## DESCRIPTION OF THE TASK:
The answer must be the full data, restated word for word, with no pictures in it.

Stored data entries
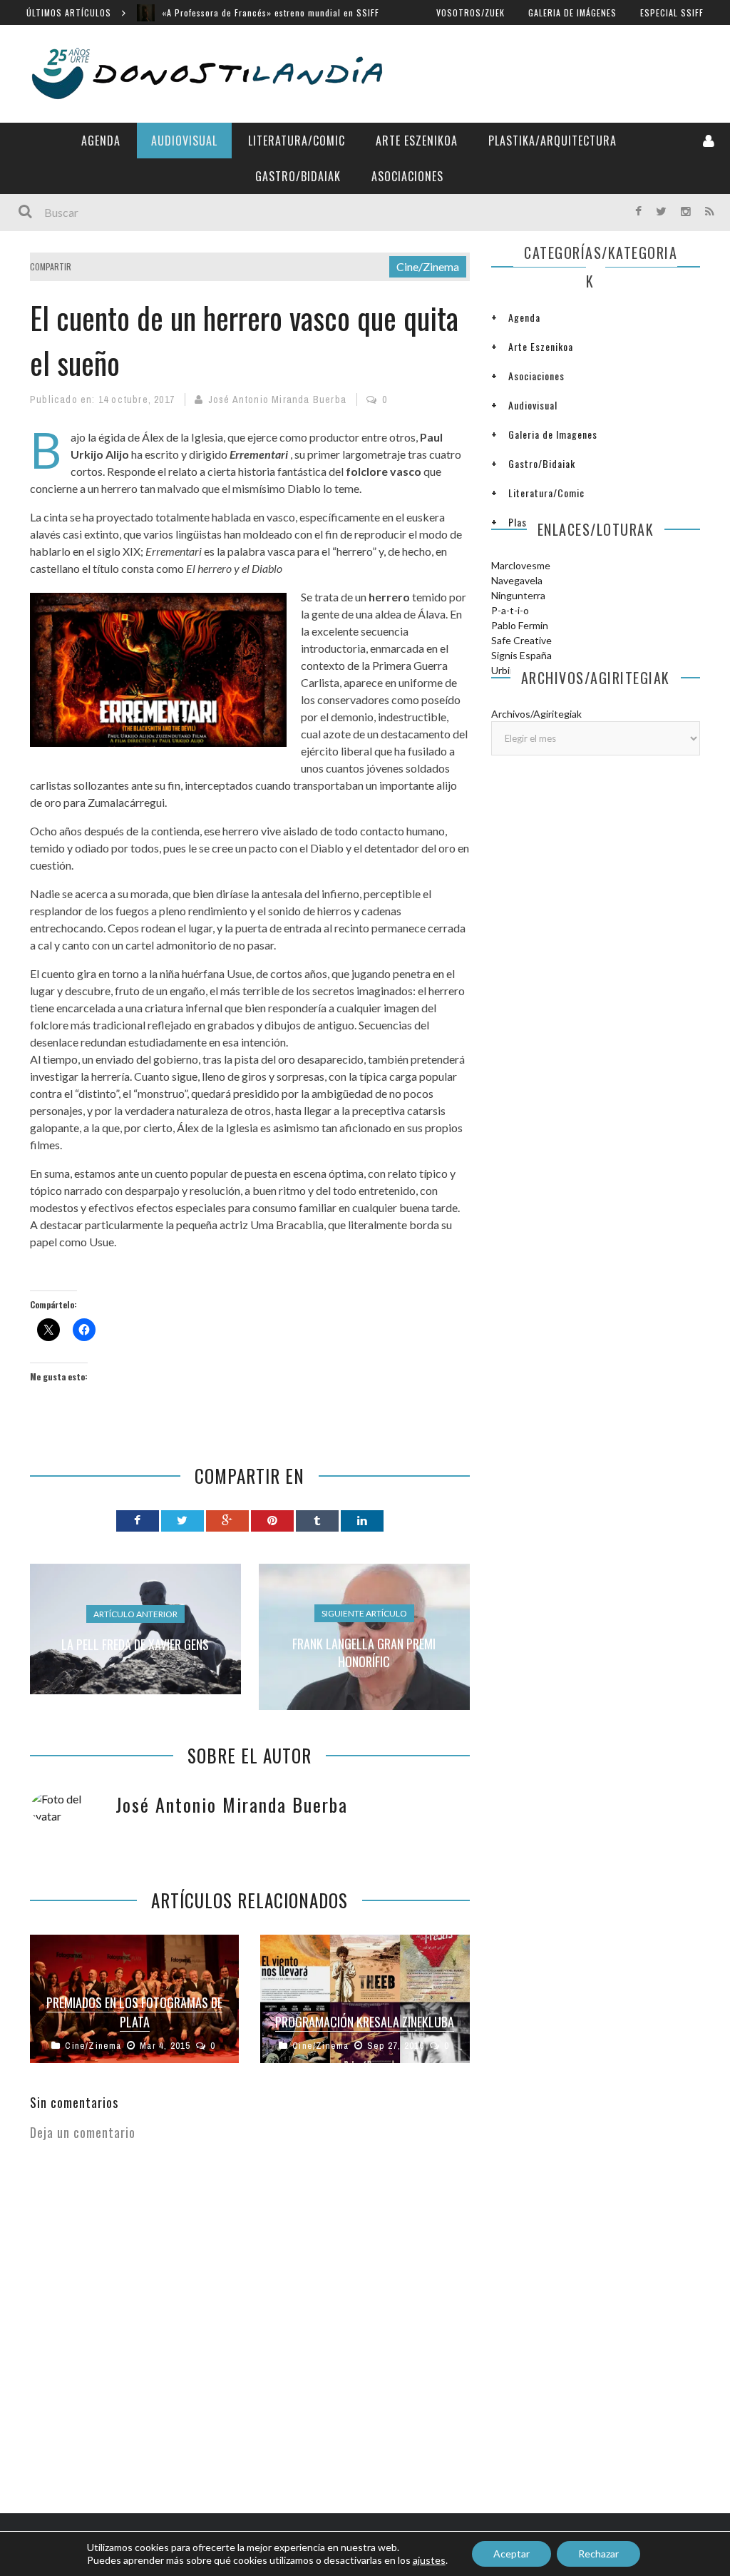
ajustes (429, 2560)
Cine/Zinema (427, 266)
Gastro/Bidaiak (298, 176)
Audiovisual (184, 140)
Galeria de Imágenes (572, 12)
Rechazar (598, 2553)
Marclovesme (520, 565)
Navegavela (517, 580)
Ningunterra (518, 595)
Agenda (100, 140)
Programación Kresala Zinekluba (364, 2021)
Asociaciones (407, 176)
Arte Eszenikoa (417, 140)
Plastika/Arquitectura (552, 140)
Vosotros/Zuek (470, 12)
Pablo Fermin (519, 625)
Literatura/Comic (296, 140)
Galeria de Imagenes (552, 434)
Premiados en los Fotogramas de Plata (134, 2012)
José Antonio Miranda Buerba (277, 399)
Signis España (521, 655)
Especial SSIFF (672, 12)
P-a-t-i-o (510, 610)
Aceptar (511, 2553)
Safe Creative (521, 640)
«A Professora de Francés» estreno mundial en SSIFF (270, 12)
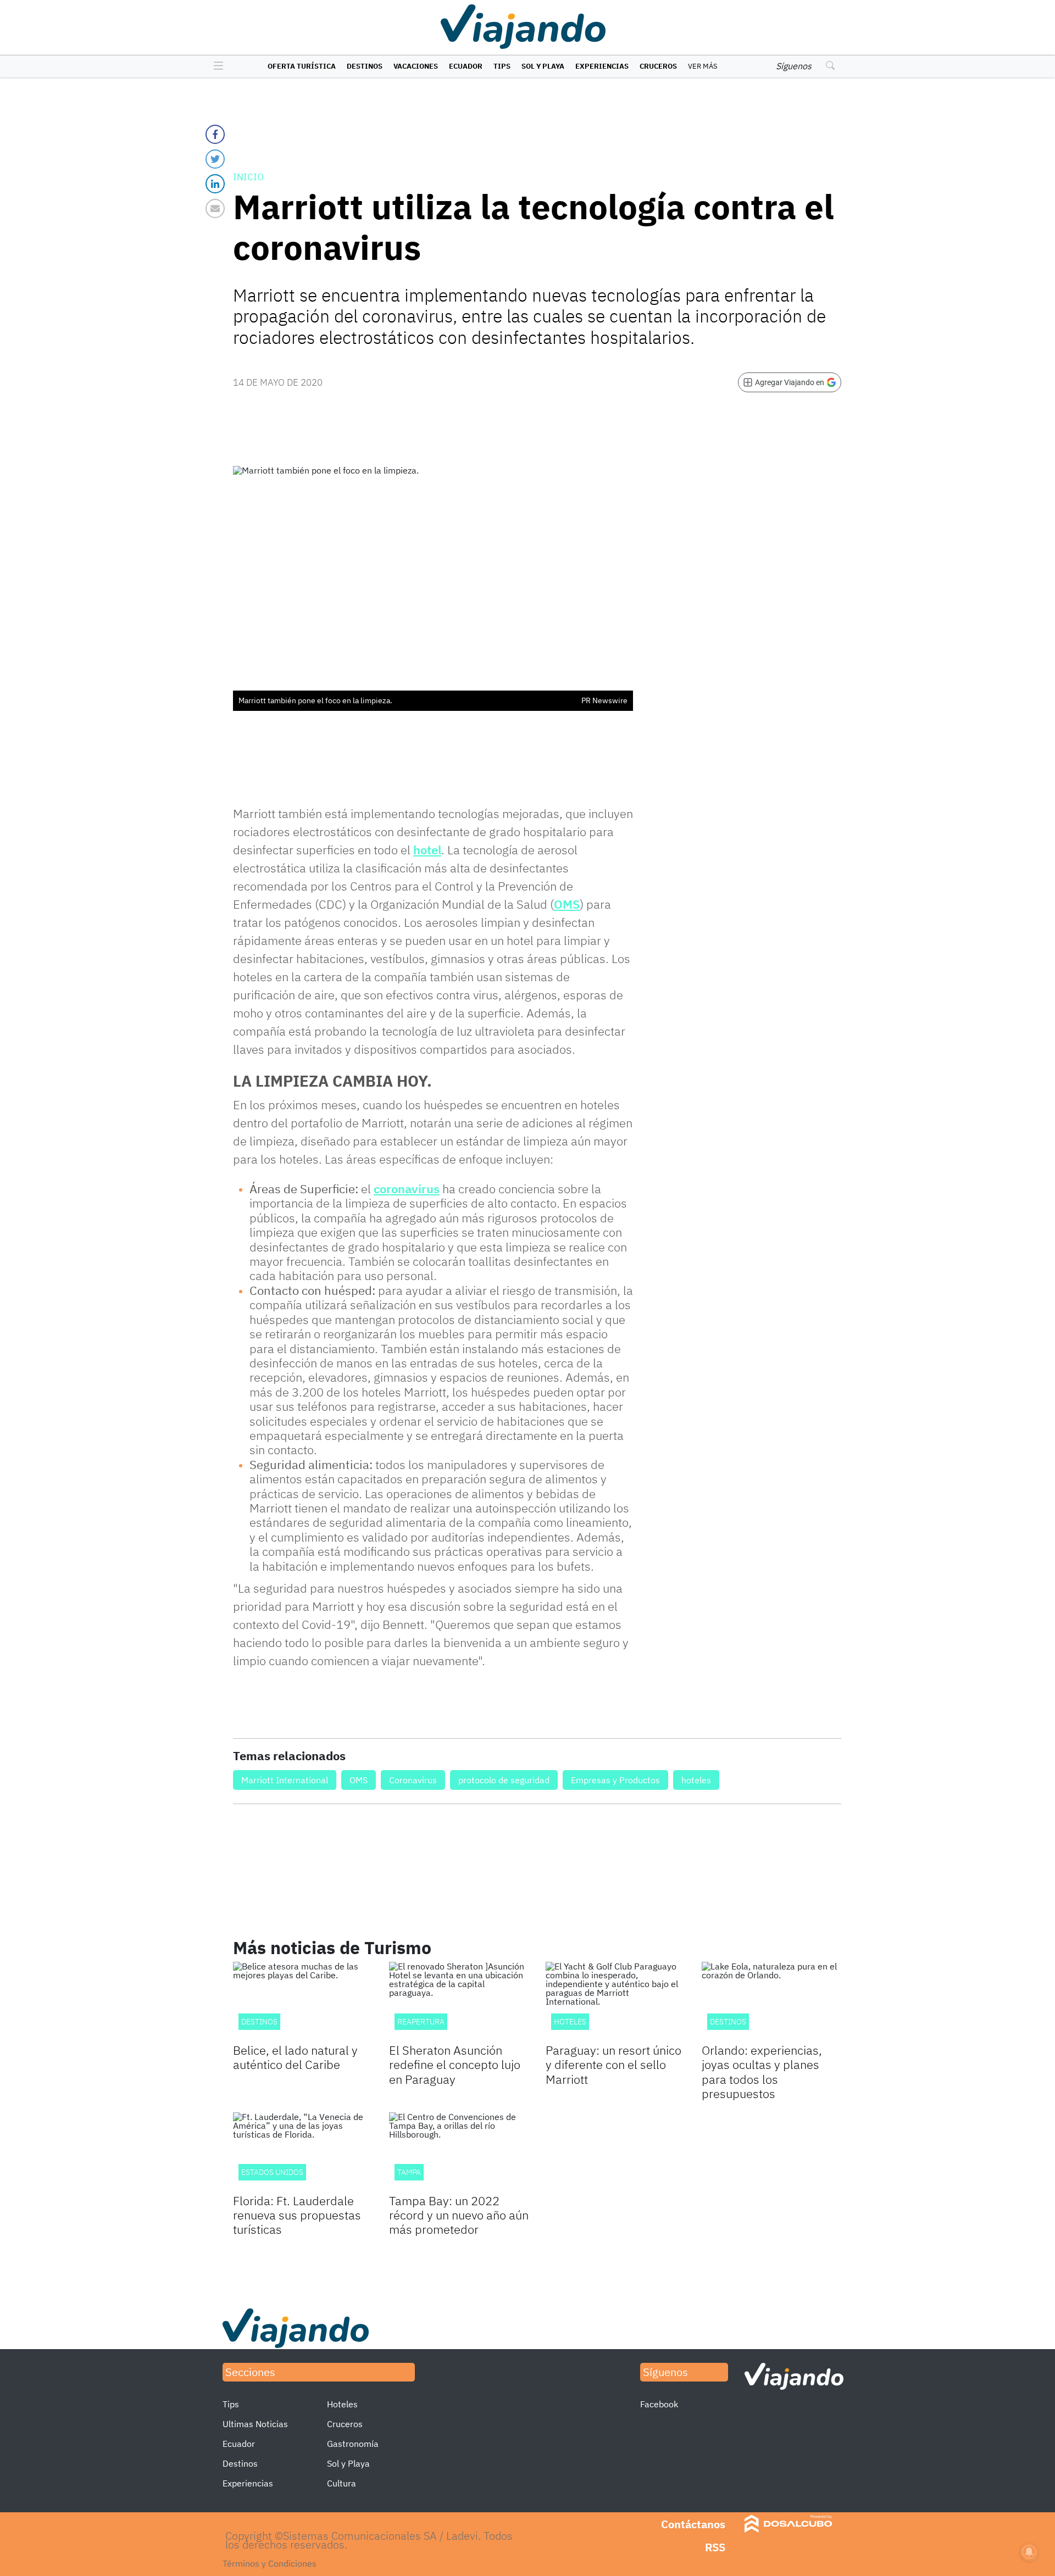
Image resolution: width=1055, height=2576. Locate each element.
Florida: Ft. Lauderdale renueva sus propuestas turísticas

## REPLY TO THE TASK:
ajustes (429, 2560)
Cine/Zinema (427, 266)
Gastro/Bidaiak (298, 176)
Audiovisual (184, 140)
Galeria de Imágenes (572, 12)
Rechazar (598, 2553)
Marclovesme (520, 565)
Navegavela (517, 580)
Ningunterra (518, 595)
Agenda (100, 140)
Programación Kresala Zinekluba (364, 2021)
Asociaciones (407, 176)
Arte Eszenikoa (417, 140)
Plastika/Arquitectura (552, 140)
Vosotros/Zuek (470, 12)
Pablo Fermin (519, 625)
Literatura/Comic (296, 140)
Galeria de Imagenes (552, 434)
Premiados en los Fotogramas de Plata (134, 2012)
José Antonio Miranda Buerba (277, 399)
Signis España (521, 655)
Especial SSIFF (672, 12)
P-a-t-i-o (510, 610)
Aceptar (511, 2553)
Safe Creative (521, 640)
«A Professora de Francés» estreno mundial en SSIFF (270, 12)
Image resolution: width=1055, height=2576. Locate each element.
Florida: Ft. Lauderdale renueva sus propuestas turísticas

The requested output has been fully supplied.